All experiments in this paper are conducted on a computer with Windows 10 operating system with Intel i7-11800H processor and NVIDIA GeForce RTX 3070 Laptop graphics card. The software environments are CUDA 11.1, CUDNN 8.1.0 and PyTorch1.9. The compiler is PyCharm, and the programming language is python3.8. In the model training, the epoch is configured to 100, with a batch size of 8.

4.2. Experimental Dataset

The dataset used in all experiments is based on the VOC_MASK dataset on the Baidu AI Studio website and some self-made mask image data were added. There are 7972 images in this dataset, including two categories: mask-wearing (face_mask) and not mask-wearing (face). The dataset contains 3232 images with face_mask and 4740 images with face. The dataset is divided into training set, verification set, and test set, according to the ratio of 6:2:2. There are 4771 images and their labels in the training set, 1590 images and their labels in the validation set, and 1611 images and their labels in the test set.

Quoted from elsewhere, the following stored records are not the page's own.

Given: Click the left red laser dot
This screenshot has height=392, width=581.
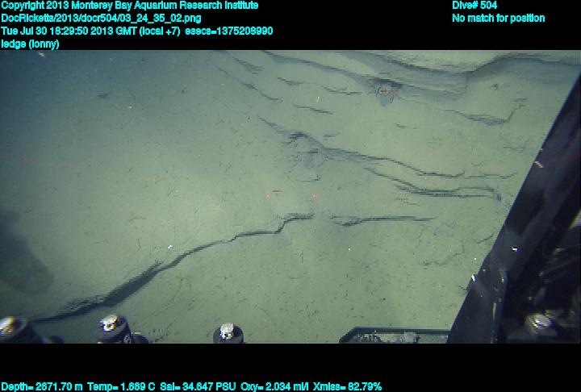Looking at the screenshot, I should pos(268,195).
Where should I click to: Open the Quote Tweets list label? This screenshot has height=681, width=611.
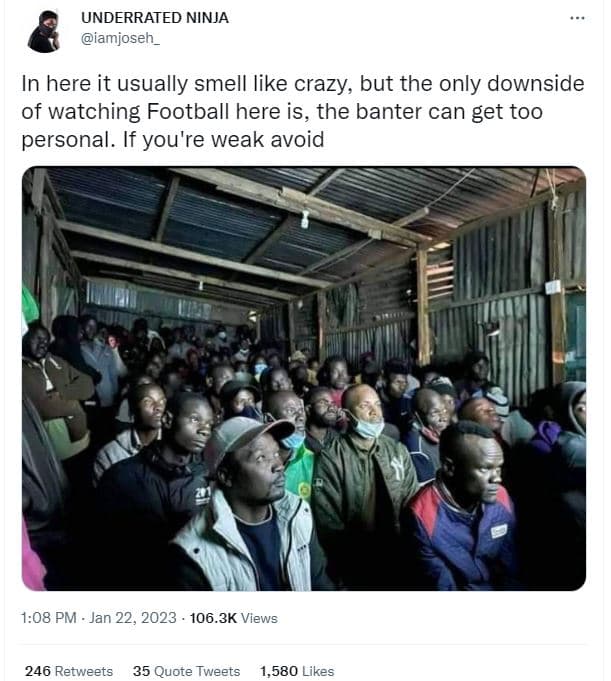pos(197,671)
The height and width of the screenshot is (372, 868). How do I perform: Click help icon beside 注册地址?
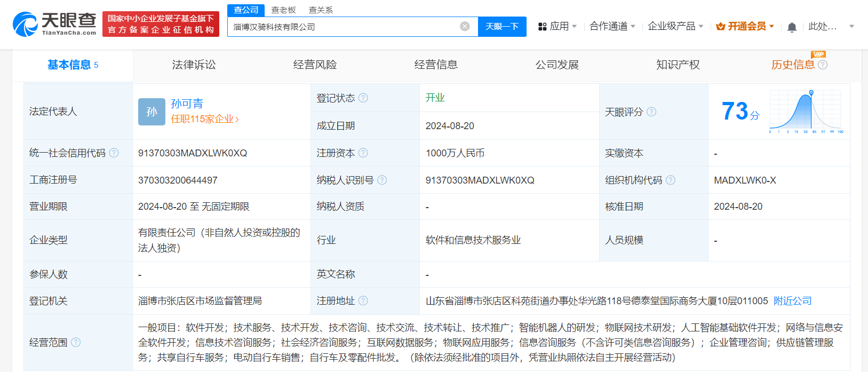click(x=363, y=301)
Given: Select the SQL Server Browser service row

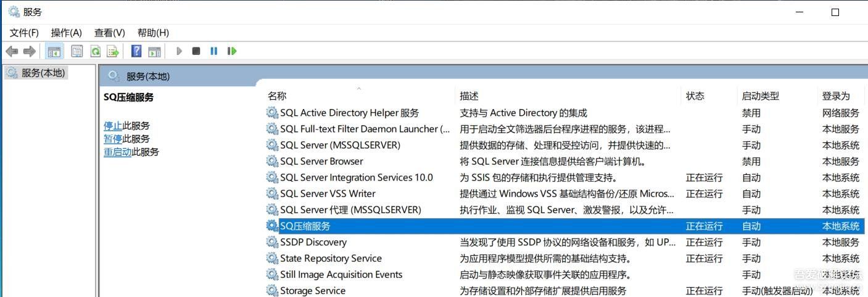Looking at the screenshot, I should [x=321, y=161].

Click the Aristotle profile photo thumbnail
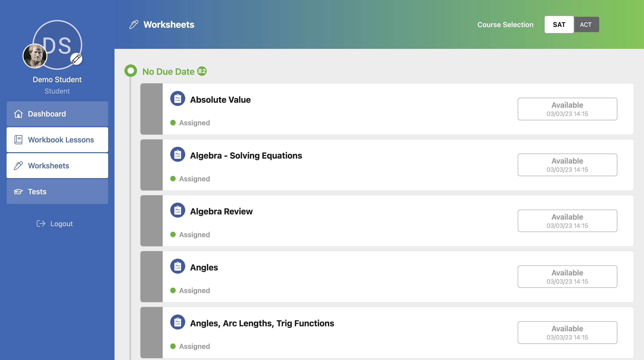coord(35,56)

4.3. Experimental Parameter Settings

The parameter settings of all experiments in this paper are shown in Table 1.

4.4. Comparison Experiment

This paper conducts a comparison experiment of Faster R-CNN, RetinaNet, YOLOv5s, YOLOX, YOLOv7, and YOLOv7-CPCSDSA using the same experimental data and environment. The comparison experiment results are shown in Table 2 and Figure 8. The accuracy of the YOLOv7-CPCSDSA is higher than other models. In this study, the mAP@0.5 is increased by 11% relative to Faster R-CNN, 6.9% relative to RetinaNet, 2.6% relative to YOLOv5s, 2.5% relative to YOLOX, and 1.9% relative to YOLOv7. The effectiveness of the YOLOv7-CPCSDSA in detecting mask datasets is proved.

4.5. Ablation Experiment

This paper verifies the effectiveness of the CPC module, SD module, and SA module in mask-wearing detection using the same experimental data and experimental environment. In the ablation experiment, YOLOv7 is used as the basic model, the resolution of the input image is 640 × 640, and each model is trained for 100 epochs. The ablation experiment results are shown in Table 3 and Figure 9.

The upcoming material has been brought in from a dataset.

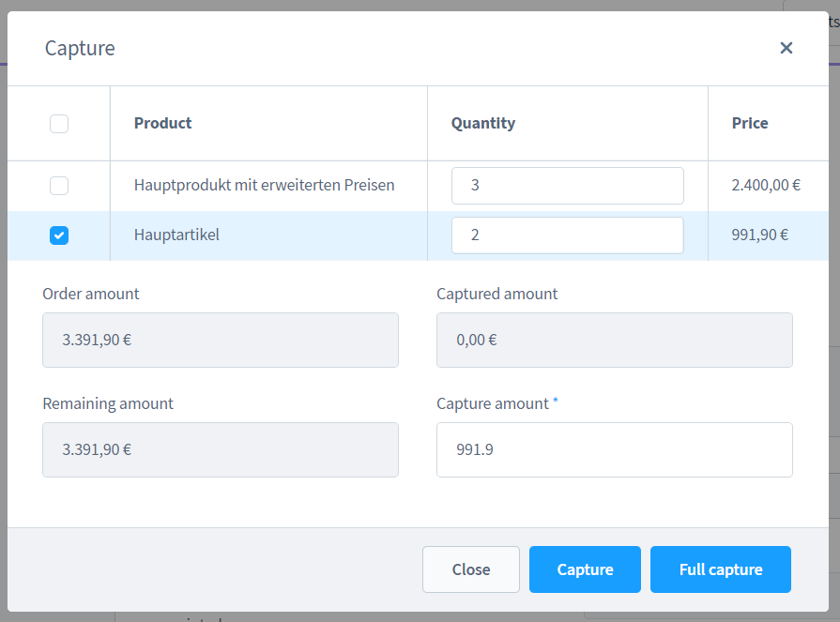Click into the Capture amount field
The image size is (840, 622).
tap(615, 449)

According to Table 3 and Figure 9, under the same conditions, for mAP@0.5 and mAP@0.5:0.95, the improved YOLOv7 model has a significant improvement. The mAP@0.5 of YOLOv7 is 86.5%. After adding the CPC module, the mAP@0.5 drops slightly by 0.1%, but the parameters are reduced by 3.69 M, effectively reducing the model complexity. Adding the SD structure to the model improves mAP@0.5 by 0.8%, enhancing feature capture and detection of small objects. However, due to the addition of the SD module, the amount of parameters is increased by 0.47 M. By adding the SA module, mAP@0.5 increases by 0.6%, while the amount of parameters remains almost unchanged. The SA module can effectively extract channel and spatial information from input features and utilize multi-dimensional effective information to enhance the detection performance of the network. Combined YOLOv7 with the above modules, the detection accuracy of YOLOv7-CPCSDSA is enhanced, and the amount of parameters is reduced.

4.6. Visualization

In order to verify the visual effect of the model proposed in this paper in various mask-wearing detection scenarios, the images with too-dense targets or occluded local scenes in complex scenarios were selected from the test set for detection. Figure 10, Figure 11 and Figure 12 depict visual comparisons of the effects of the YOLOv7 and YOLOv7-CPCSDSA models in the same scene.

Figure 10a,b are comparison diagrams of dense mask-wearing detection. YOLOv7 failed to detect small targets wearing masks in the distance, while YOLOv7-CPCSDSA can detect people wearing masks in the distance, marked with a red box and enlarged in Figure 10b.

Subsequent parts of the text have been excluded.